Macau Asia Satellite Television (MASTV; ) is a television station located in Macau.  It is known for its critical news coverage.

History
The station was commenced and made its first broadcast on 1 June 2001.  In 2004 the station hired Taiwan trained journalists to enhance its news coverage and analysis.

Government raids

2006 raid
In March 2006 the police raided the Macau Peninsula office for illegal workers.  In that case, a suspected illegal worker was found, but the court found no evidence of illegal employment.

2009 raid
In February 2009 labour officers raided the satellite transmission station in Coloane.

2010 raid
At the end of the year in November 2009, one of the news show criticised the government for allowing an old hotel building to be redeveloped into a slot machine arcade.  In February 2010 eight journalists were summoned for questioning.

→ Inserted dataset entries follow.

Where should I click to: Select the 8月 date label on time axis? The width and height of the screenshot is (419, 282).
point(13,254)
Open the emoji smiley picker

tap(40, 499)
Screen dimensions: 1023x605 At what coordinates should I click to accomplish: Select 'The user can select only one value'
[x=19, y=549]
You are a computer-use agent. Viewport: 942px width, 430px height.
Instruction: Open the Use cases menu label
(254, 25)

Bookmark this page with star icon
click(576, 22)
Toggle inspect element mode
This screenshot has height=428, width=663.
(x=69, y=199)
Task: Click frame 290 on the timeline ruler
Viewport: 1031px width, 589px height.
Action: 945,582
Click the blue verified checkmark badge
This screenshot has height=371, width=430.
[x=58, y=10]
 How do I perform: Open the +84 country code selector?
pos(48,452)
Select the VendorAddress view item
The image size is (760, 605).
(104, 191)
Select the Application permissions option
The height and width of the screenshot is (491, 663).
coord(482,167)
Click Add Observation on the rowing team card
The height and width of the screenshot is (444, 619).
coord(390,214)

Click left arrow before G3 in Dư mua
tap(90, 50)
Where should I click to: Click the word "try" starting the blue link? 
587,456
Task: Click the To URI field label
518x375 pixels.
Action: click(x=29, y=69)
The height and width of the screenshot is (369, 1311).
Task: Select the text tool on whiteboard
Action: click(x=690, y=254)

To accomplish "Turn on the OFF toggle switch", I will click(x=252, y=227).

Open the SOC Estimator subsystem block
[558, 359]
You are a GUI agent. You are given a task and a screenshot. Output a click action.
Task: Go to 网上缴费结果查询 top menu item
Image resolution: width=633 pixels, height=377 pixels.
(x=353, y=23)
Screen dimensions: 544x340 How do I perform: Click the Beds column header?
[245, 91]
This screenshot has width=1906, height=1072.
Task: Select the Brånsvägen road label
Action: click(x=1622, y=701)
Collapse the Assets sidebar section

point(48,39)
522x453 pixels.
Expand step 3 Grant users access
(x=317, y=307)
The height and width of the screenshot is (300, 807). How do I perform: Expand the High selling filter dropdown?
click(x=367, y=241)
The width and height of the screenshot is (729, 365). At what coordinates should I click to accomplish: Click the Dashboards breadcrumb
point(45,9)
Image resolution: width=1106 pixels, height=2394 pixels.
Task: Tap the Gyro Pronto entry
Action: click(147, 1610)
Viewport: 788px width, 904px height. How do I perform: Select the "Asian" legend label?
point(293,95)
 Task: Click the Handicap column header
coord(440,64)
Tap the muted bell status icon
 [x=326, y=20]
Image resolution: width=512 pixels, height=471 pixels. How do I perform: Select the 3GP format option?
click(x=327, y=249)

On 18 March 2010 seven labour officers and six police officers raided the station.  The government was searching for illegal workers from mainland China and raided the station.  According to an editor, Jackie Xie Qian, the raid took place at 6:30 pm right before the news broadcast.  The journalists were questioned.  He thought their critical coverage had offended the government and other powerful figures from the casino.  But the government said the raid has nothing to do with the coverage.  There were no illegal immigrants found.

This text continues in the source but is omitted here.